Brands

Google Has Taught Us What A Product Placement Disaster Looks Like

Procter and Gamble needed to sell soap.

It was 1933. The company realized that the soap-buying population of America — at that time, female homemakers — was at home in the middle of the day and needed some entertainment. And this was the birth of sponsored content: The Soap Opera. Aggressive product placement and slushy drama shot P&G to the top, starting with radio and eventually making the transfer to television.

The Genesis of Cool 

Around that same time Clark Gable took off his shirt. He was staring in the movie It Happened One Night. Gable was not wearing an undershirt. According to several sources American men took note and undershirt sales plummeted by 75 percent. No one sponsored this trend but it did set a precedent: consumers learning the art of cool from Hollywood, and their purchasing habits reflecting it.

Tom Cruise slid into Risky Business with statement Ray-BansBack To The Future attempted to teach audiences the value of a Pepsi — and even Apple isn’t too cool for product placement, with its laptops popping up in Mission: Impossible and The Darjeeling Limited. 

Although product placement has been known to resurrect struggling brands, it’s not all sales spikes and happy fans. The latest James Bond film, Skyfallwas criticized last fall when a reported $45 million marketing deal introduced Heineken beer into famed spy 007’s shaken-not-stirred, vodka-martini-only diet. And this summer, before even leaving Krypton, Superman had raised a whopping $160 million in product placement from sponsors like Gillette razors and Twizzler candy. According to BusinessWeek, the $160 million makes Man of Steel the film with the most lucrative product placements of all time. At times it was a little bit too much.

Procter and Gamble give us free drama, James Bond attempts to make beer look sexy, and Superman dictates our razor selection. Our sponsored content diet is much more than branded BuzzFeed articles, and it is coming at us from every industry.

But however commonplace it’s become over the past few decades, it’s still possible to spend a ton of money getting it totally wrong.

Enter Google

After an watching a segment about Google on “60 Minutes,” actor Vince Vaughn zeroed in on “Googler” culture as the target for his next project. And he even got Google to cooperate with its production. This seemed like a good thing at the time.

Last month “The Internship,” Vaughn’s buddy comedy about the Google internship program, opened to roomtemperature reviews from movie critics and snippy criticism from the rest of the media. The movie has failed to make up its $58 million production budget at the box office and quickly scuttled into forgettable, bad summer movie oblivion. However, its real problem was the “Google rules” theme that ran through the entire film. It was cheesy at best and frustratingly irritating at worst.

Google's involvement with The Internship was so tight that one of its Google Street View cars showed up to the film's premiere. (Photo credit: Joe Seer / Shutterstock.com)

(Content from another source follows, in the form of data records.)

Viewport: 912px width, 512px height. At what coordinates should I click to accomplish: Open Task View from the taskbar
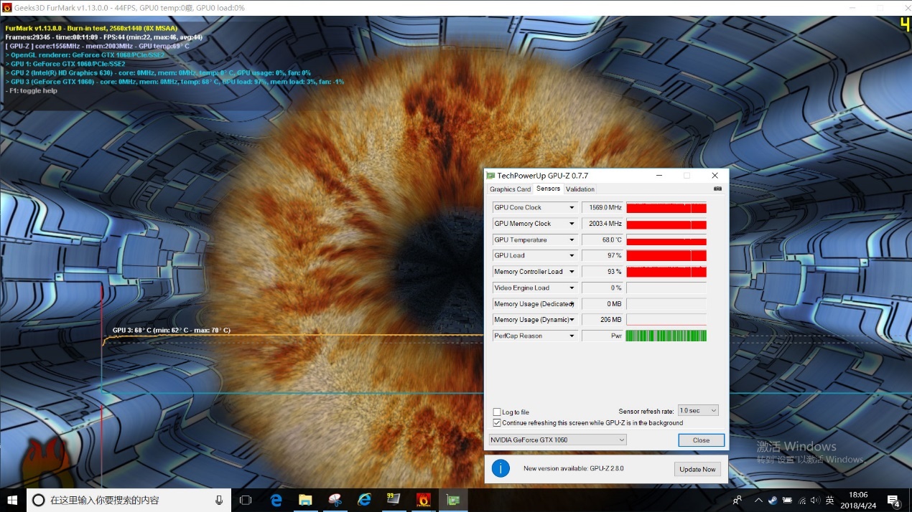click(246, 500)
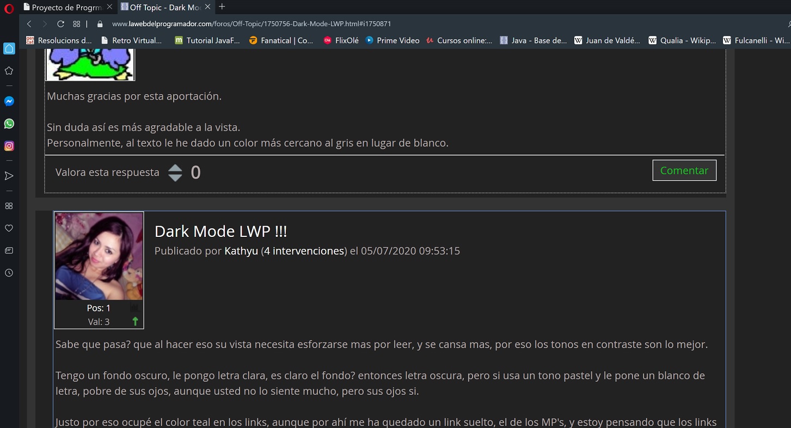Screen dimensions: 791x428
Task: Open Instagram in the Opera sidebar
Action: (9, 146)
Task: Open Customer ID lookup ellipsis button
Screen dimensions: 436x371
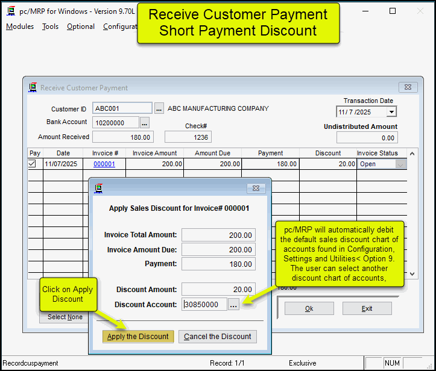Action: (159, 109)
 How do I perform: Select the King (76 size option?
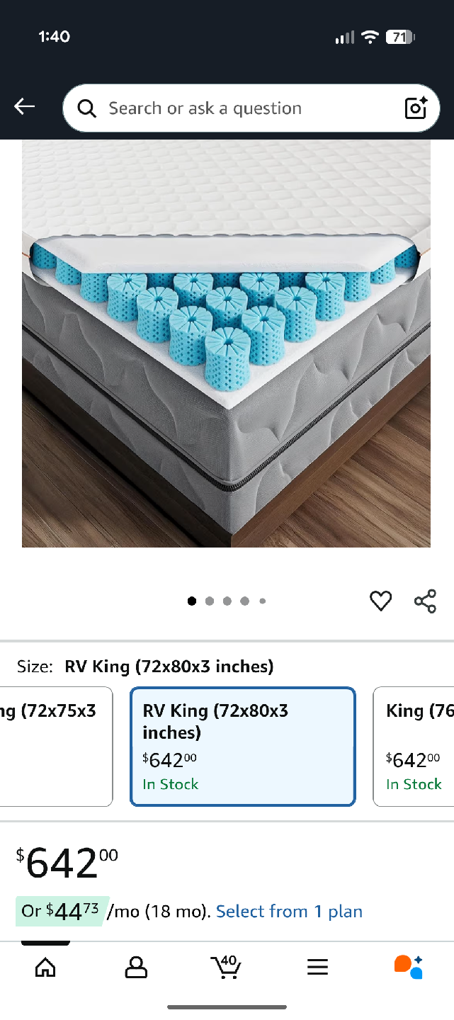click(414, 747)
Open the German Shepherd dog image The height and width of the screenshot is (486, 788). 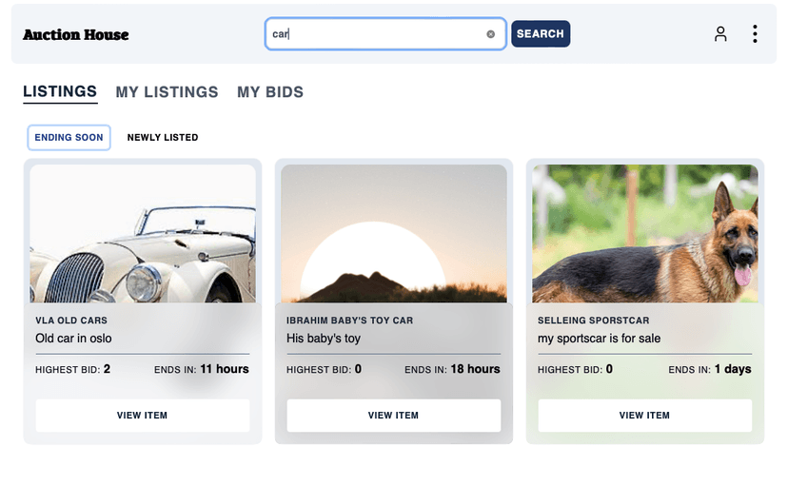coord(645,233)
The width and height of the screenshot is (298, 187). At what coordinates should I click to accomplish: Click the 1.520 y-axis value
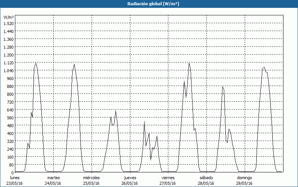click(8, 23)
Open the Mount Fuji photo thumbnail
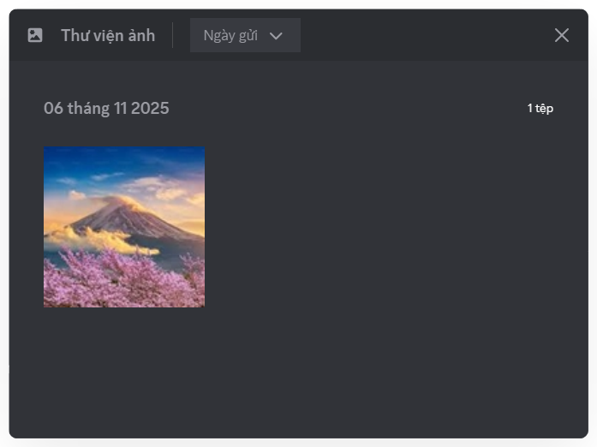Image resolution: width=597 pixels, height=447 pixels. coord(124,227)
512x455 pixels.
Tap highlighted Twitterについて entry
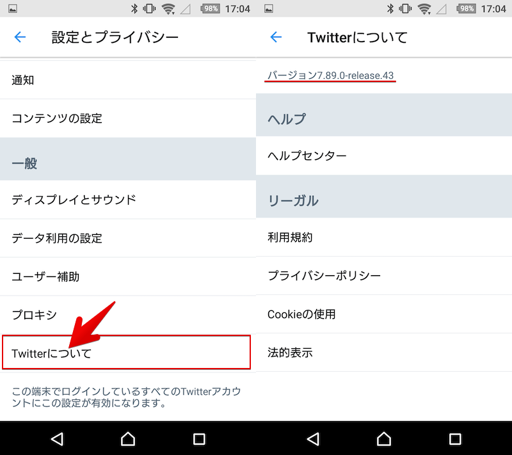(x=126, y=353)
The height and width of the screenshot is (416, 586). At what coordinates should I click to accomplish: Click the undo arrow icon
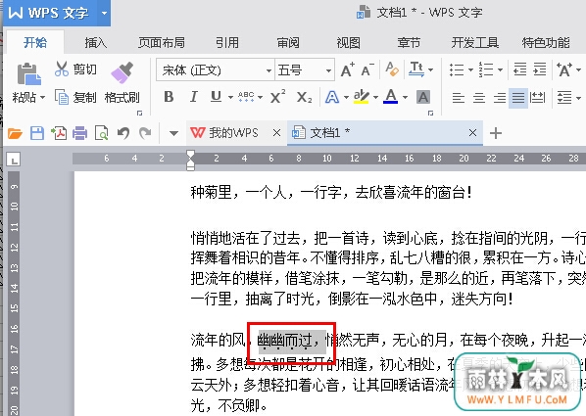pos(123,133)
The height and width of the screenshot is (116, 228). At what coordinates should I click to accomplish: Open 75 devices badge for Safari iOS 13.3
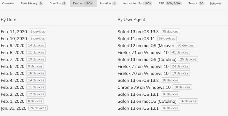click(170, 31)
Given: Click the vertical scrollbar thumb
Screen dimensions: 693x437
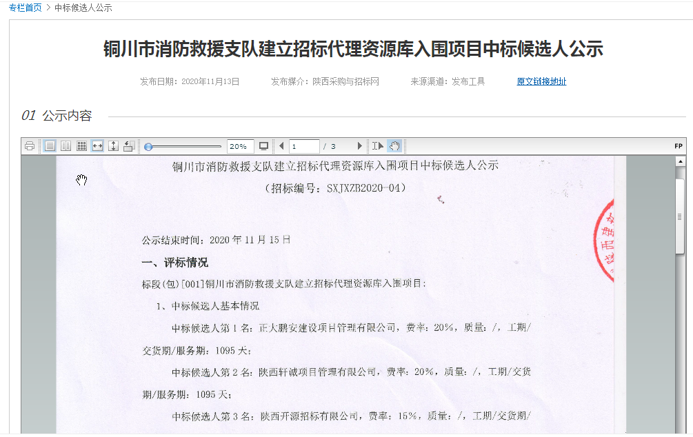Looking at the screenshot, I should 680,216.
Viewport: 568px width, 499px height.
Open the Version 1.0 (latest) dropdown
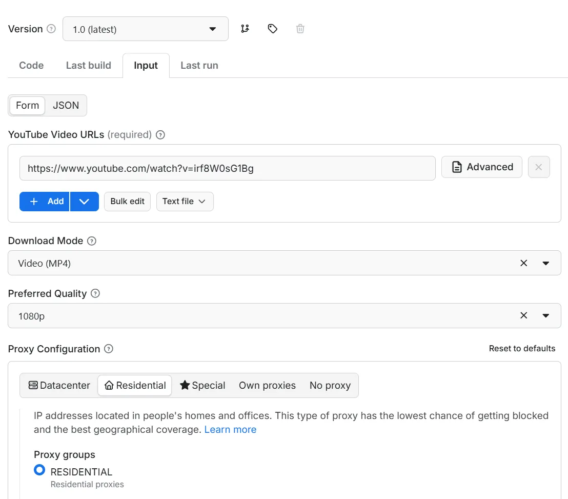146,29
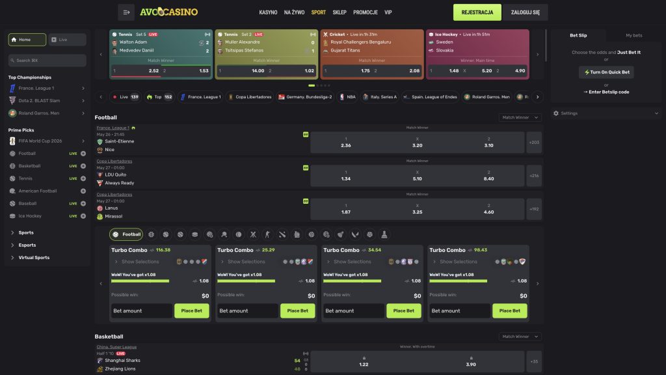Click the plus icon next to Football
Screen dimensions: 666x375
pos(83,154)
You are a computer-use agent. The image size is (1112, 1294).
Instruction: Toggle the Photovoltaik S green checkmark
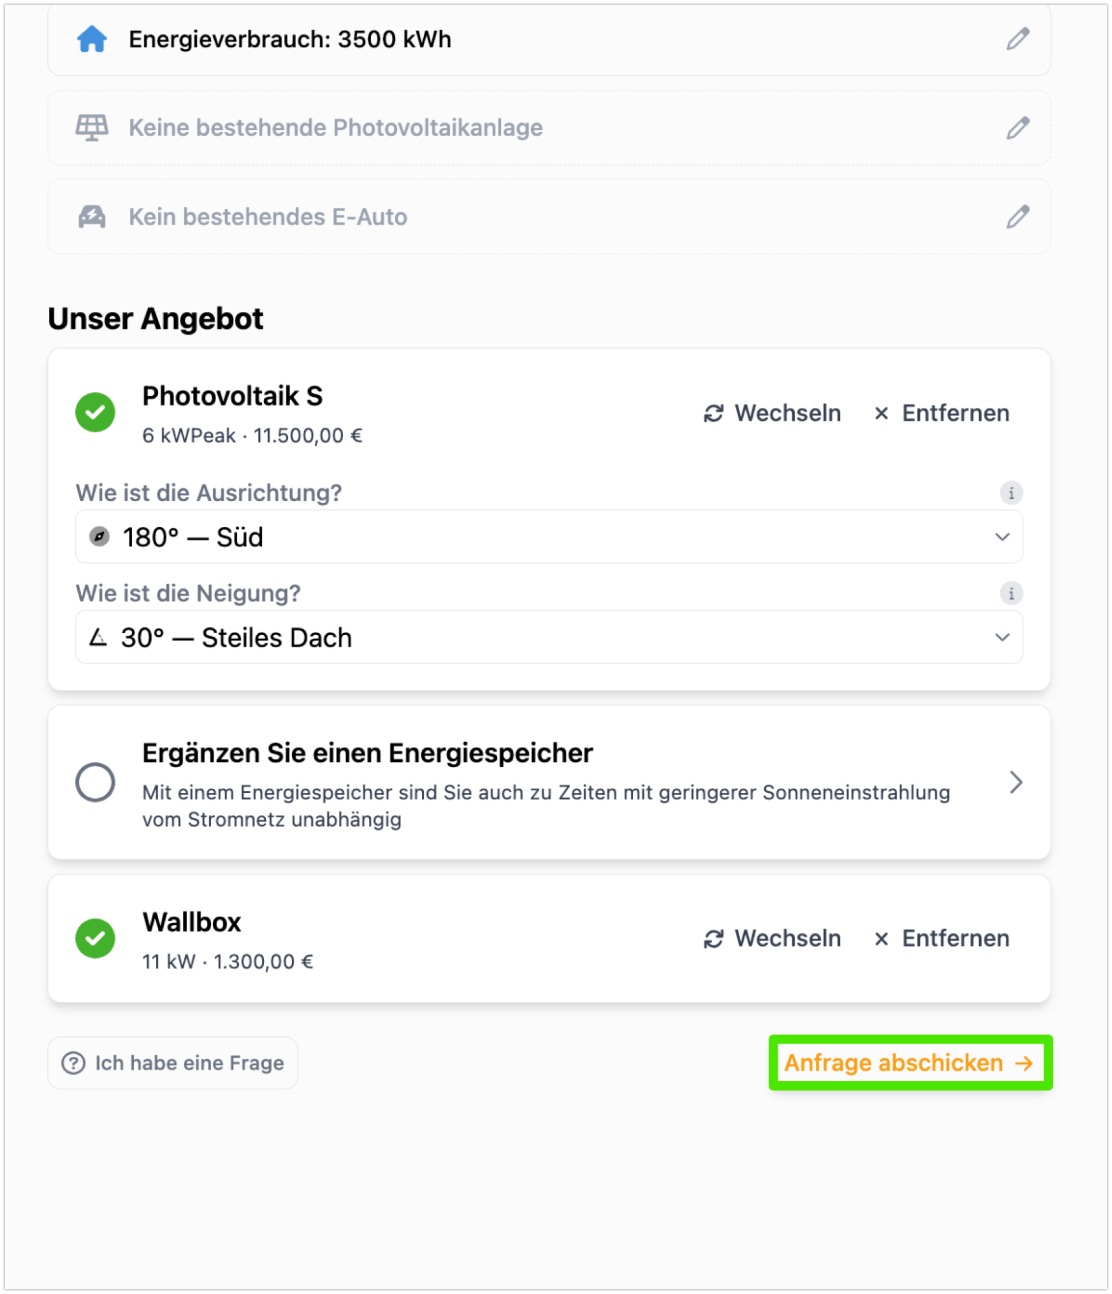coord(95,412)
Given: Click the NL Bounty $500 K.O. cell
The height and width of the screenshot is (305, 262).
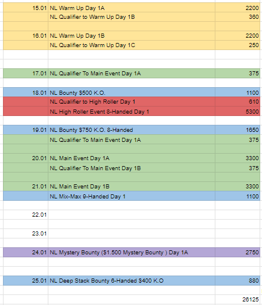Looking at the screenshot, I should click(132, 92).
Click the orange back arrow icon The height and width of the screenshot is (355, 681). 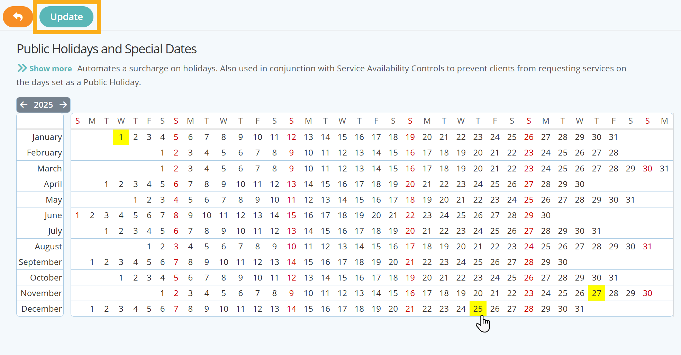(x=18, y=17)
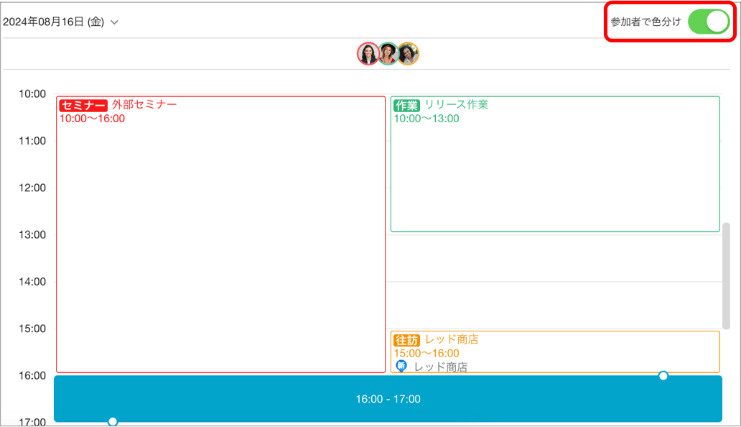Click the vertical scrollbar thumb
Image resolution: width=741 pixels, height=427 pixels.
pos(726,276)
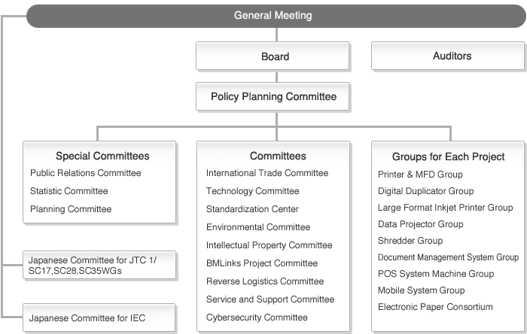Select the Standardization Center item
Screen dimensions: 527x334
pyautogui.click(x=252, y=209)
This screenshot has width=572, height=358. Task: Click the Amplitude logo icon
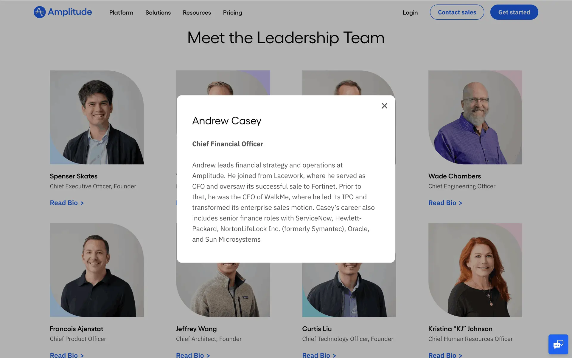point(40,12)
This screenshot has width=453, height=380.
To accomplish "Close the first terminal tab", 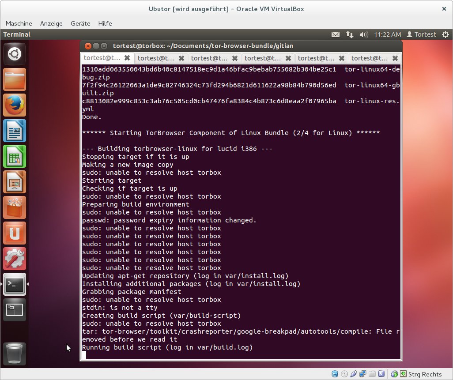I will pyautogui.click(x=127, y=58).
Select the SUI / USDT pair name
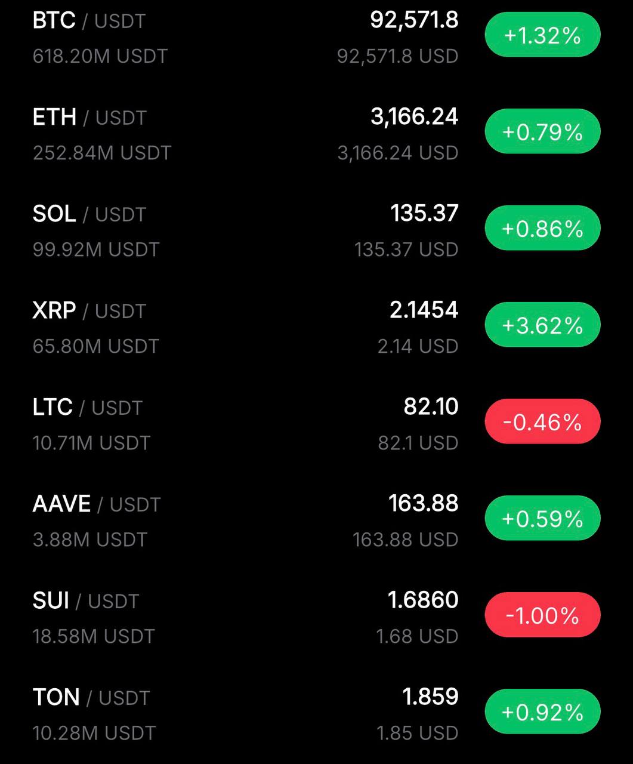633x764 pixels. click(x=85, y=601)
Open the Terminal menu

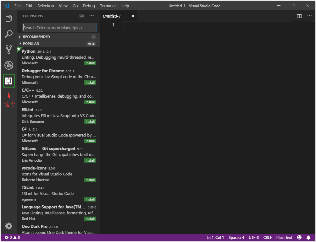coord(108,6)
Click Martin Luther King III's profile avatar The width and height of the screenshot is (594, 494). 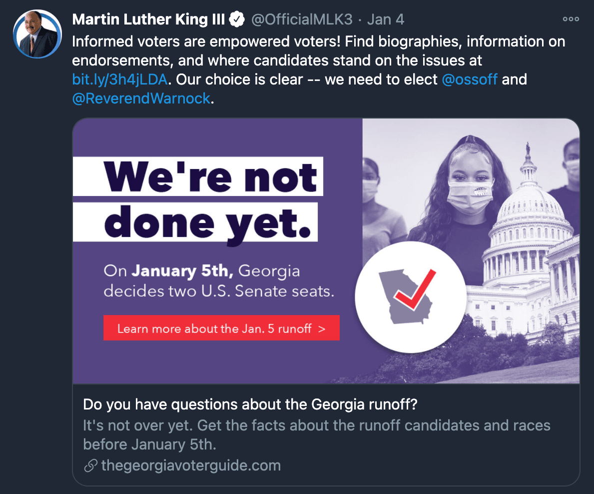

Google’s involvement with The Internship was so tight that one of its Google Street View cars showed up to the film’s premiere. (Photo credit: Joe Seer / Shutterstock.com)

Although no monetary exchange took place, “The Internship” director Shawn Levy paid a high price for an insider look: Google got creative control over all product placement. Google even went as far removing a scene in which one of the company’s famous self-driving cars crashes. According to CNN, “Google says it didn’t mind the car being in the movie, but thought that scene wasn’t appropriate because “the product hadn’t launched yet.”

The Internship’s slanted portrayal of Google is completely mismatched with what you’d expect from a company that usually knows how to laugh at itself.

In an article titled “The Internship, a $60m PR blowjob for Google that thankfully flopped,” The Guardian asks “What demographic, exactly, wants to watch Vince Vaughn and Owen Wilson buffing up the search giant’s image as a groovy place to work?” The Guardian calls attention to a great point: The self-congratulatory way that Google ensured its brand was treated in the movie meant that an otherwise passable comedy became truly bad.

Indeed, all of this would have been forgivable, dismissable as just another summer flop if Google’s integrity weren’t on the table. A mediocre movie is one thing, a tarnished brand image is another. Google’s insistence on creative control was overbearing and off-putting, and audiences could easily tell.

Being so image-conscious in an otherwise comedic context is particularly incongruous with Google’s typically charming and self-effacing  style. Who can forget the company’s gaggle of April Fool’s jokes this year — including one that poked fun at the company’s occasional bad press for shutting down little-used but beloved products by claiming it was going to shut down YouTube — or the Google Doodles that delight the internet every holiday (and every random you-didn’t-know-it-was-a-holiday)? The Internship’s slanted portrayal of Google is completely mismatched with what you’d expect from a company that usually knows how to laugh at itself.

The more brands venture into new kinds of product placement, or collaborative branded content, the more important it is that they are genuine and not overly self-indulgent in their content production. Google’s mistake has, at very least, cost them credibility points and should serve as a lesson to other brands: Audiences see enough TV commercials to know one when they see one, and turning a movie into a commercial can ruin it. Make it quality, or don’t make it at all.